要点まとめ
- Bloombergの報道によると、米国で初となるスポット型イーサリアムETFが2024年1月11日から取引開始予定。
- ブラックロック、フィデリティ、バンエックなど大手資産運用会社のETFがCboe BZX取引所に上場見込み。
- 現物裏付け型(スポット)ETFとして、機関投資家の参入を促す可能性がある。
ニュース本文
Bloombergのレポートによると、米証券取引委員会(SEC)が承認したスポット型イーサリアムETFが、2024年1月11日から米国市場で正式に取引を開始する見込みです。対象となるのは、ブラックロックの「iShares Ethereum Trust(ティッカー:ETHA)」、フィデリティの「Fidelity Ethereum ETF(ETHX)」、バンエックの「VanEck Ethereum Trust(EFN)」など複数の大手資産運用会社が申請したETFです。これにより、現物イーサリアムを裏付けとしたETFが米国証券取引所で上場されるのは初めてとなります。
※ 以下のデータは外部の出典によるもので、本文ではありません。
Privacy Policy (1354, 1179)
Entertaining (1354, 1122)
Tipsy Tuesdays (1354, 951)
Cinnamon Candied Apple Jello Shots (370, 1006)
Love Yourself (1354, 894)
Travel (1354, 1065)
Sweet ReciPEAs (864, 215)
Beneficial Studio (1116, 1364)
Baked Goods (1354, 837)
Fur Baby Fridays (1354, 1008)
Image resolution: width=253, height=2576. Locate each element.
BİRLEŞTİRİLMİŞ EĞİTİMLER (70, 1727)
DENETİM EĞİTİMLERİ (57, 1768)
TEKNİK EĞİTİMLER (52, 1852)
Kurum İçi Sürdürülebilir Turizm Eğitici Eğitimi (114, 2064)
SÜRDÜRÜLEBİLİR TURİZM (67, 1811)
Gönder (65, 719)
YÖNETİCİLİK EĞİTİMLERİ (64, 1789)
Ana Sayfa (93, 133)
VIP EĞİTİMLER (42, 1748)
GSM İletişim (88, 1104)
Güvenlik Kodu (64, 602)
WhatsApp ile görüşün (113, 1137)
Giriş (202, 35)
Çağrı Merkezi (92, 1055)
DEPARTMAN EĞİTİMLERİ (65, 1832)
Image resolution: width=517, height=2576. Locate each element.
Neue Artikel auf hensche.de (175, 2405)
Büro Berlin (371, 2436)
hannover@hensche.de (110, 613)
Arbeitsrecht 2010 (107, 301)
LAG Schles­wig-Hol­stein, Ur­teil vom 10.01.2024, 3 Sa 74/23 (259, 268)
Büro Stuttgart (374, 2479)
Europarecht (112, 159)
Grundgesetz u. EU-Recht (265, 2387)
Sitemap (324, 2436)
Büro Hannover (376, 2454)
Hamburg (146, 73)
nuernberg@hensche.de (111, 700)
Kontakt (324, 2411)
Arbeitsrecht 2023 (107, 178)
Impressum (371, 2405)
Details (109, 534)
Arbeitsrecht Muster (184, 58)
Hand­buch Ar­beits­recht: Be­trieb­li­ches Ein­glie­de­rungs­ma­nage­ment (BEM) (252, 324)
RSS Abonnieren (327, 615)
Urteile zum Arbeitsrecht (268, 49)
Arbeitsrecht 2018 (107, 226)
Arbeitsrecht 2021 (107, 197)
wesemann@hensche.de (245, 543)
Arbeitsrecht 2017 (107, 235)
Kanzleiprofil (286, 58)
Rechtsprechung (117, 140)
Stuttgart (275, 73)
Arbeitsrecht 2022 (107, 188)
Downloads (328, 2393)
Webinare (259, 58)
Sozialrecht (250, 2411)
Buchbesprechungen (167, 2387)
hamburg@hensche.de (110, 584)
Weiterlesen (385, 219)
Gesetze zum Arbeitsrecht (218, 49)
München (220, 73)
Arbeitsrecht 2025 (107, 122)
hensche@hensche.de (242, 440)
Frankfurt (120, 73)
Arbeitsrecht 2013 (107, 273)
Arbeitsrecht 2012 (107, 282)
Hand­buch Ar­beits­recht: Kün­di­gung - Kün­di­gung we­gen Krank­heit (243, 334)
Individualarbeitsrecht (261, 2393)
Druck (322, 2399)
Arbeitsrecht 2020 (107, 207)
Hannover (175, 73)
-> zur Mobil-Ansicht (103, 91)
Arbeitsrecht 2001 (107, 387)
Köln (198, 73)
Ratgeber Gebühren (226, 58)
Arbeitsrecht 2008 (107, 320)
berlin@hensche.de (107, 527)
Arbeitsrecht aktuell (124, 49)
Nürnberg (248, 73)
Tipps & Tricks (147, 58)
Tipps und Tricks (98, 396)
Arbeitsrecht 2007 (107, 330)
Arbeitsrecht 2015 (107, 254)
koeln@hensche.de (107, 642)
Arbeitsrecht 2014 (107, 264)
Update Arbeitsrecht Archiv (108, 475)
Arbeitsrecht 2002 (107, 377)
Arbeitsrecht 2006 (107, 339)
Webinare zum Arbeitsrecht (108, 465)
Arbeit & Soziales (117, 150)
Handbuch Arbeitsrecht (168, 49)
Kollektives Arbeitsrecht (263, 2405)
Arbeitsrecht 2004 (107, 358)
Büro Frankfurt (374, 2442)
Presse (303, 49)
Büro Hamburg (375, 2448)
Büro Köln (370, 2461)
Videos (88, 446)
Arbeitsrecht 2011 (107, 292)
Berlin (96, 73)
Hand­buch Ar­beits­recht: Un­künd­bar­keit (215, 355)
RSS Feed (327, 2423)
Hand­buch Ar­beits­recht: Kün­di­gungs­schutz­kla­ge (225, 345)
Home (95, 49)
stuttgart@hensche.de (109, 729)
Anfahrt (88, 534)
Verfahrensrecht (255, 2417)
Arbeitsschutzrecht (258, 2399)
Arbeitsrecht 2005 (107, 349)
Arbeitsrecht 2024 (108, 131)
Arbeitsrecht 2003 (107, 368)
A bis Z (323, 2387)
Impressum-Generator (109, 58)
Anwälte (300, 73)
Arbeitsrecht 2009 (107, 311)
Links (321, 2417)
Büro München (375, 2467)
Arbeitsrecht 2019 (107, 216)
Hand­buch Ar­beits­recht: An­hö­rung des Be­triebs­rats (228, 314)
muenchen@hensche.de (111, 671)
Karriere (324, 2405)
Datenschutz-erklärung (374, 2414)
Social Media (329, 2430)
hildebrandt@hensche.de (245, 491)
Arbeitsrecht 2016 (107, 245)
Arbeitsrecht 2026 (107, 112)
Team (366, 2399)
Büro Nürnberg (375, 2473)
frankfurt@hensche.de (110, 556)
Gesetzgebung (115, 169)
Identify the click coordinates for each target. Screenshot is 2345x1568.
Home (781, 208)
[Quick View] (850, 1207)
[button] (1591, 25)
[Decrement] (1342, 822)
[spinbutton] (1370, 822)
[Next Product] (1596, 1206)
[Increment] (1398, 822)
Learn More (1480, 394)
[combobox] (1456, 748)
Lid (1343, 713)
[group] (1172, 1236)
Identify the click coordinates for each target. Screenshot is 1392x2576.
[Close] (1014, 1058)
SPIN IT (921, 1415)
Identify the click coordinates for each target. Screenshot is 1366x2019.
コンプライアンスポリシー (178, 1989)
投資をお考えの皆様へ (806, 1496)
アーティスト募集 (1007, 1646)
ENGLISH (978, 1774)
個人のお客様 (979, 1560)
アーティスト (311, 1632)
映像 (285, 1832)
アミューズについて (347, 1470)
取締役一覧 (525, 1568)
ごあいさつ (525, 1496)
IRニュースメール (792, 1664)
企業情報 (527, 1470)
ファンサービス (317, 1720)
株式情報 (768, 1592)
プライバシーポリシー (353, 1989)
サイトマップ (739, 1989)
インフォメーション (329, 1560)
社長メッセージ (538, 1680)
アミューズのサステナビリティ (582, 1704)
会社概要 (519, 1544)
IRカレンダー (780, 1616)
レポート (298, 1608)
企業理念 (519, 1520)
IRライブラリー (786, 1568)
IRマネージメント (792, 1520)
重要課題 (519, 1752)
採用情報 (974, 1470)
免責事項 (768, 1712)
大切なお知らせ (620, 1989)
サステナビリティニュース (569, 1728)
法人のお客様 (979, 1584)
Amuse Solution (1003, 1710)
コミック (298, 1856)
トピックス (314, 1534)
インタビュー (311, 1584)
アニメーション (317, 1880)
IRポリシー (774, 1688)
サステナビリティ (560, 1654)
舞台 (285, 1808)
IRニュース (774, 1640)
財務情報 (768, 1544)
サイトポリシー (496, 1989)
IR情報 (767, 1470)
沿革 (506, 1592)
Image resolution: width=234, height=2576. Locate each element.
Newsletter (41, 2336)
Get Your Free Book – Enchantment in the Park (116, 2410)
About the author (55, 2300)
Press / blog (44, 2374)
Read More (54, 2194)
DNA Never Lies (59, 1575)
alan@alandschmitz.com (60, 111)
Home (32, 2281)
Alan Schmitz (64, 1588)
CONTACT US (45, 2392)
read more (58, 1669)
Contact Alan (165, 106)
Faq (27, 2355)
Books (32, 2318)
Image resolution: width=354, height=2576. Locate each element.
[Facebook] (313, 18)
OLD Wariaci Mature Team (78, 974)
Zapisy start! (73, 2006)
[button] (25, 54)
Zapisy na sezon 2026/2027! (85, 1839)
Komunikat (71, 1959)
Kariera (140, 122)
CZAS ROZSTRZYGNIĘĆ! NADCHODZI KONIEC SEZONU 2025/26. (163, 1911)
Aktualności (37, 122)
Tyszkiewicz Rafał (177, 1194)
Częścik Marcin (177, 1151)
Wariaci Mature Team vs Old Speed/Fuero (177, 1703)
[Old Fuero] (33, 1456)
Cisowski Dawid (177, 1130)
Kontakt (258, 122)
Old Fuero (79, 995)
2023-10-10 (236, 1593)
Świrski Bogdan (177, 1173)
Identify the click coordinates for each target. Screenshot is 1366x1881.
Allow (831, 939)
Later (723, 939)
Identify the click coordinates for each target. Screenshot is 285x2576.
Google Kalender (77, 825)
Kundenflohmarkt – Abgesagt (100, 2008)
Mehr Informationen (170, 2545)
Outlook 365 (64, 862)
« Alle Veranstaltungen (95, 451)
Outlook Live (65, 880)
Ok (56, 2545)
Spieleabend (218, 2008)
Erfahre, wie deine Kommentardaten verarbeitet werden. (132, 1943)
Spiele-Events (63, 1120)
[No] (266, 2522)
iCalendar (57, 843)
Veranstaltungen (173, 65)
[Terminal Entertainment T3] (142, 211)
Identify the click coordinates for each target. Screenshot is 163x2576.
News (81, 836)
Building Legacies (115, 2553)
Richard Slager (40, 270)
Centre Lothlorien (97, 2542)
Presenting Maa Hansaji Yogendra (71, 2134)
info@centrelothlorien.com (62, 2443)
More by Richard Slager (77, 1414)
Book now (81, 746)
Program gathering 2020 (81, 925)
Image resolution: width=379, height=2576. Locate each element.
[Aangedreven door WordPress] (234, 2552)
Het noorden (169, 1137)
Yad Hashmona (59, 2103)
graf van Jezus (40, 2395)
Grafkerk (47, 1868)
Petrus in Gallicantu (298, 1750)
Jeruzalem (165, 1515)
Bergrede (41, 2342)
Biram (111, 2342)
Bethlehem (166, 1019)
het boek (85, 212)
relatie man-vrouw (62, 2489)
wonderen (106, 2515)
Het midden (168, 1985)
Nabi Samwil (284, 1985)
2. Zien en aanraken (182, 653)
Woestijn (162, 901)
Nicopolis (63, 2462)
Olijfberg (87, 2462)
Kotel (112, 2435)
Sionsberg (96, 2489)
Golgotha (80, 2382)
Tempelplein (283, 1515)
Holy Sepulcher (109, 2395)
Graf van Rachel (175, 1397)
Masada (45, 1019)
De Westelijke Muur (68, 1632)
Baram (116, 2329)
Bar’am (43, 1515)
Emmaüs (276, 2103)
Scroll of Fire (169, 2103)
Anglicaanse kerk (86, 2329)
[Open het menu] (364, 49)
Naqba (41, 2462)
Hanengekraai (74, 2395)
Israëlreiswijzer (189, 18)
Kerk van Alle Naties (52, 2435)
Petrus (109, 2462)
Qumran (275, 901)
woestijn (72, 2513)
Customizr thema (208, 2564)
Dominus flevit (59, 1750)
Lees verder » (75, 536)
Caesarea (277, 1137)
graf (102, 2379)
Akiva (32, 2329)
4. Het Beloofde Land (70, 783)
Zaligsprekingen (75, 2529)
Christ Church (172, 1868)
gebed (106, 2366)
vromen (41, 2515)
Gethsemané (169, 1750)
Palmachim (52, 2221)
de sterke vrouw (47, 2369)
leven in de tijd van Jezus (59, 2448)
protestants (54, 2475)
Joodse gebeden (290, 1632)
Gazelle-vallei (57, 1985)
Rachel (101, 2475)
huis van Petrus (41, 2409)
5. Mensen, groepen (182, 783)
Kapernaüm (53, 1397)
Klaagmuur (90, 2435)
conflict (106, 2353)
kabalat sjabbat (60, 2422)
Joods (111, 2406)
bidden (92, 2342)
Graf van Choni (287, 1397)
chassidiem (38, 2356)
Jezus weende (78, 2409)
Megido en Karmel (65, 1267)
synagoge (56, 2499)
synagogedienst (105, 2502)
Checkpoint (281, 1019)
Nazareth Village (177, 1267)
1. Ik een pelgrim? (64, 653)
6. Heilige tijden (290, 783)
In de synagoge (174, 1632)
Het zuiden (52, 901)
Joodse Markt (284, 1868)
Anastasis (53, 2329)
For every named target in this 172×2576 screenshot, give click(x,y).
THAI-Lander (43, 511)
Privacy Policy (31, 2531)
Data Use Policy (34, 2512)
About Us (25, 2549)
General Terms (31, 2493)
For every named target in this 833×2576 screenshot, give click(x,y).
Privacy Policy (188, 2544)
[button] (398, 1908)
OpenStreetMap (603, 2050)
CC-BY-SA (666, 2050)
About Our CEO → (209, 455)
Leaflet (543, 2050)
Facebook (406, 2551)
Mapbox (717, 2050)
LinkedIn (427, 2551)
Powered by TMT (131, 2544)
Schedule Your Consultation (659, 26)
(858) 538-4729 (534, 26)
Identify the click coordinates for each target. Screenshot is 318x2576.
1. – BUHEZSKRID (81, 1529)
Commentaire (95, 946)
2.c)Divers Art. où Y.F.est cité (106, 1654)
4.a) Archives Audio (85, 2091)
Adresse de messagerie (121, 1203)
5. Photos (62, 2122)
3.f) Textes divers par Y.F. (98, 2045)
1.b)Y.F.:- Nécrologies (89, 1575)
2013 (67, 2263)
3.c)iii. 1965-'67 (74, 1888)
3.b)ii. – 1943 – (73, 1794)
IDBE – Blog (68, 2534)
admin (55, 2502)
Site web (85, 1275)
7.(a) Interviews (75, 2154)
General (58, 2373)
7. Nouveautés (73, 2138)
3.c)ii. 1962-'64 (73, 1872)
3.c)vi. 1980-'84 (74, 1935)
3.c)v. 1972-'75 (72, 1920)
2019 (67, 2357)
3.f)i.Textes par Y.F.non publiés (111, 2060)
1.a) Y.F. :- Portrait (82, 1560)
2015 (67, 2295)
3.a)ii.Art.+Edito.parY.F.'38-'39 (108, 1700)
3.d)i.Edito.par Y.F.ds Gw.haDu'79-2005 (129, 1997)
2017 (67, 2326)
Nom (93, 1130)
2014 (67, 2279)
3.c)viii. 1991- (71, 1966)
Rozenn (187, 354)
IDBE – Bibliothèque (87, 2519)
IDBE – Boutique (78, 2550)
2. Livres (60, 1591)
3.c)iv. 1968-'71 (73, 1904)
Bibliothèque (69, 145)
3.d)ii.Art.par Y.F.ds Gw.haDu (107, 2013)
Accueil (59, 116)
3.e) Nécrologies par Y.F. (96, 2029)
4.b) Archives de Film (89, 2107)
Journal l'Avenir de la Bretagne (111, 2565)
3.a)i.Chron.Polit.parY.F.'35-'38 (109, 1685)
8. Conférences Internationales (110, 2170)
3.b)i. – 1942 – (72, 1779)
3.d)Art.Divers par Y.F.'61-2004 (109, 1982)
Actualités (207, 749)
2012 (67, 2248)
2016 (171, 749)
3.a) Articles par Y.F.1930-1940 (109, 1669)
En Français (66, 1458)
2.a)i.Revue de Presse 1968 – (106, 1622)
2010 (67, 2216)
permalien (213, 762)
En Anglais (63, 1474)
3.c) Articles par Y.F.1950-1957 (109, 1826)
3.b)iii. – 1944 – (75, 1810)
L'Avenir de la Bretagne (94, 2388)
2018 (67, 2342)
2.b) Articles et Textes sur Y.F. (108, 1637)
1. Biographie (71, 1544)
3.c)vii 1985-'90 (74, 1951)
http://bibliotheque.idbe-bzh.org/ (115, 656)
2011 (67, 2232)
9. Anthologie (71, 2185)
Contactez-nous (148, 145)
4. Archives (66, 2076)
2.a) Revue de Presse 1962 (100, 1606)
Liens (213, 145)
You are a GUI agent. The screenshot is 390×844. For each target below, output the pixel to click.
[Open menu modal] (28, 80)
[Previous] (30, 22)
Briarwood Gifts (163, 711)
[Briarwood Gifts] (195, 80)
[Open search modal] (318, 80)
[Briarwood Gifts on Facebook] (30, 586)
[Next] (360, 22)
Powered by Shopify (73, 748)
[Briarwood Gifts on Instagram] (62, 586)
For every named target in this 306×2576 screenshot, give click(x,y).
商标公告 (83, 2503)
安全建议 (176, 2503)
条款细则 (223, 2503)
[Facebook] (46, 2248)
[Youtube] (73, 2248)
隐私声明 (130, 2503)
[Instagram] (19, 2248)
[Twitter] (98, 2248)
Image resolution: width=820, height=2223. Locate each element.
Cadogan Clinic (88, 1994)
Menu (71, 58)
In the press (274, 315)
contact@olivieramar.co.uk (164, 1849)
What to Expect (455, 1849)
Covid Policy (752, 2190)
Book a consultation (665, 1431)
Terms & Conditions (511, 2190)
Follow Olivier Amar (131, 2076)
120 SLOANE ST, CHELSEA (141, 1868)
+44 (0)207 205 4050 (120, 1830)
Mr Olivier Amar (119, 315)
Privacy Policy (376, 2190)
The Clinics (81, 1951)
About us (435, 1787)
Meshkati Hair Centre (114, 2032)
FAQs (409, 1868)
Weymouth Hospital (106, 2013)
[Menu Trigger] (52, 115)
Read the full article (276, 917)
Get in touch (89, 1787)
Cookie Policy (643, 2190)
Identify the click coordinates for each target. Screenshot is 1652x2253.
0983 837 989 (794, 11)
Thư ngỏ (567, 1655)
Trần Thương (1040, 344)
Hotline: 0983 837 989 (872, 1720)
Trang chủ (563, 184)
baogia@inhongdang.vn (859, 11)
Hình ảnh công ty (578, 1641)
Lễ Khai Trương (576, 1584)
スポット型ETF(上場投資信託)とは、実際の資産(この場合はイーサリアム)を信託銀行などの保管機関(カストディ)に預け、ETFの基準価額がその保有資産の時価に連動する仕組みです。従来、投資家が取引所でイーサリアムを購入する場合、仮想通貨ウォレットの管理や取引所のアカウント開設、セキュリティ対策などが必要でした。しかしETFを通じてであれば、証券口座を通じて株式感覚で購入でき、機関投資家や年金基金など大口投資家の参入障壁が大幅に下がると考えられています。
この新たなETF上場は、イーサリアム市場にとって大きな節目となる可能性があります。イーサリアムはスマートコントラクト(自動実行プログラム)のプラットフォームとして、分散型金融(DeFi)やNFT(非代替性トークン)の基盤にも利用されており、その需給がさらに活発化することが期待されます。一方で、ETFには運用管理費(経費率)がかかる点や、取引所の取引時間外の価格変動を完全に反映しきれない追随誤差(トラッキングエラー)のリスク、またETFの流動性状況によってはプレミアム/ディスカウントが発生する可能性があることも理解しておく必要があります。
編集後記
現物イーサリアムを裏付けとするETFが証券取引所に上場されることで、市場参加の幅が一段と広がります。運用コストや取引時間の違いを踏まえたうえで、既存のポートフォリオとの相性やリスク分散効果を再検討し、投資戦略を調整することをおすすめします。